## DESCRIPTION OF THE TASK
Repeat exactly the lines that begin at the one containing "How do I perform: Click" and end at the final line of the records; include no pictures and nothing else.

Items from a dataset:
☆ ☆ ☆ ☆

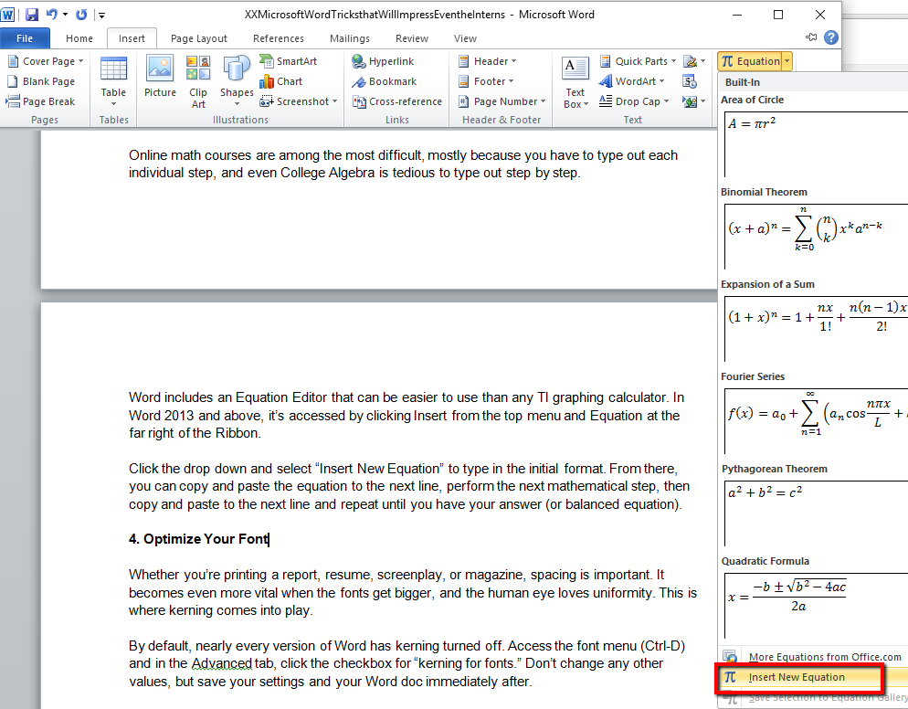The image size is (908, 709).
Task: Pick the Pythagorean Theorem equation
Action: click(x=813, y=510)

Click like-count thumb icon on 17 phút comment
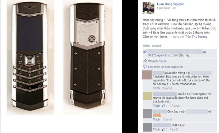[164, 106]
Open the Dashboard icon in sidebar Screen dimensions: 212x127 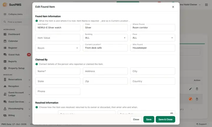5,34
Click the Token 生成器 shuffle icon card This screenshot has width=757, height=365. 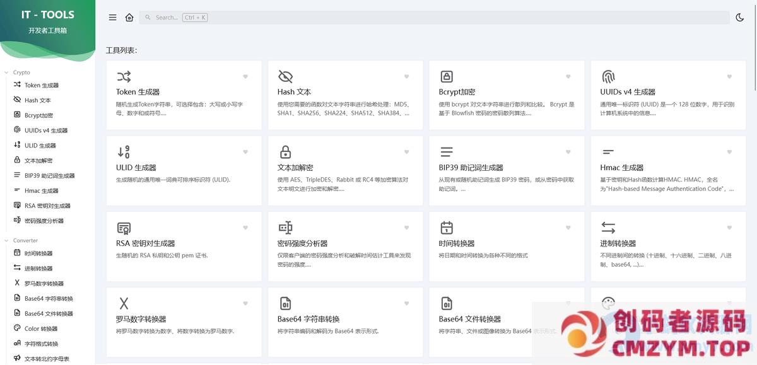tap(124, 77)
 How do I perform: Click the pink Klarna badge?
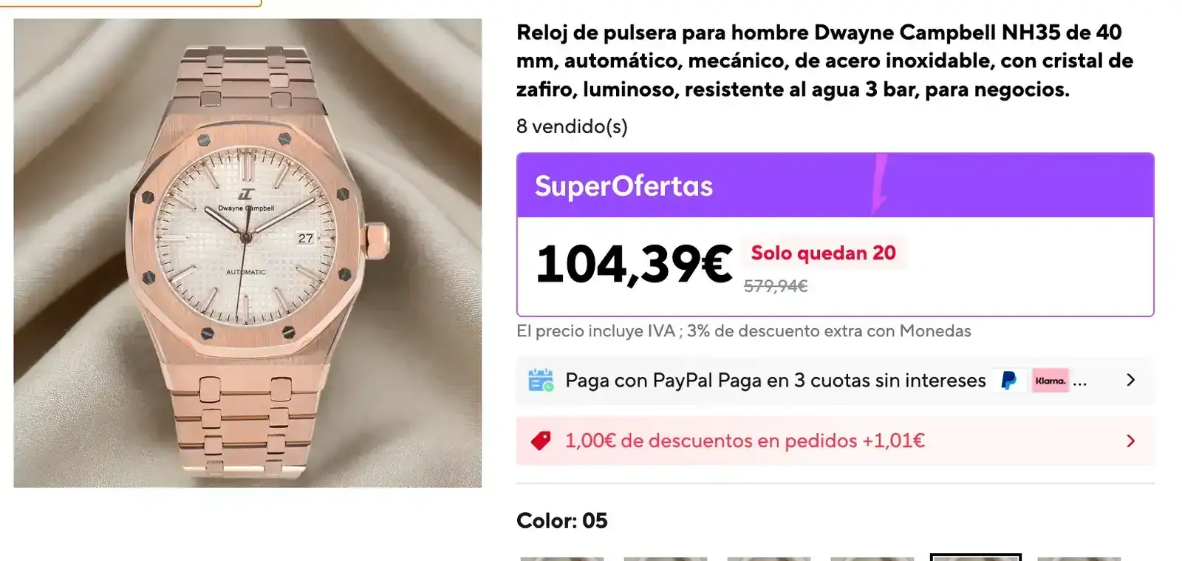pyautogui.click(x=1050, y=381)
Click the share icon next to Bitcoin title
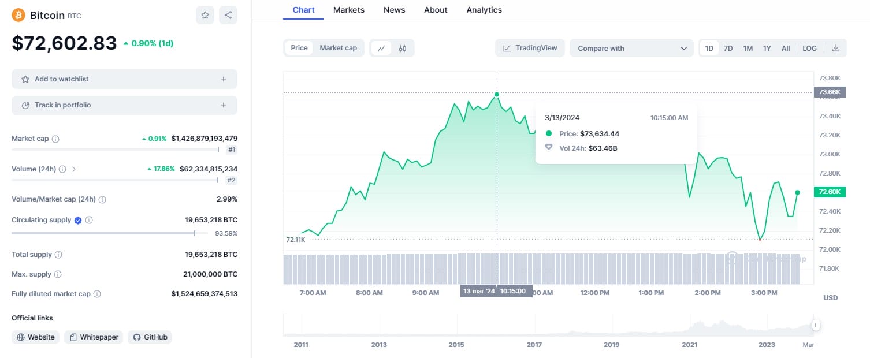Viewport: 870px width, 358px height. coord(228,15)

☆ ☆ ☆ ☆

## YOUR SOLUTION
 How do I perform: Click the pink Klarna badge?
pyautogui.click(x=1050, y=381)
Click the share icon next to Bitcoin title
Viewport: 870px width, 358px height. coord(228,15)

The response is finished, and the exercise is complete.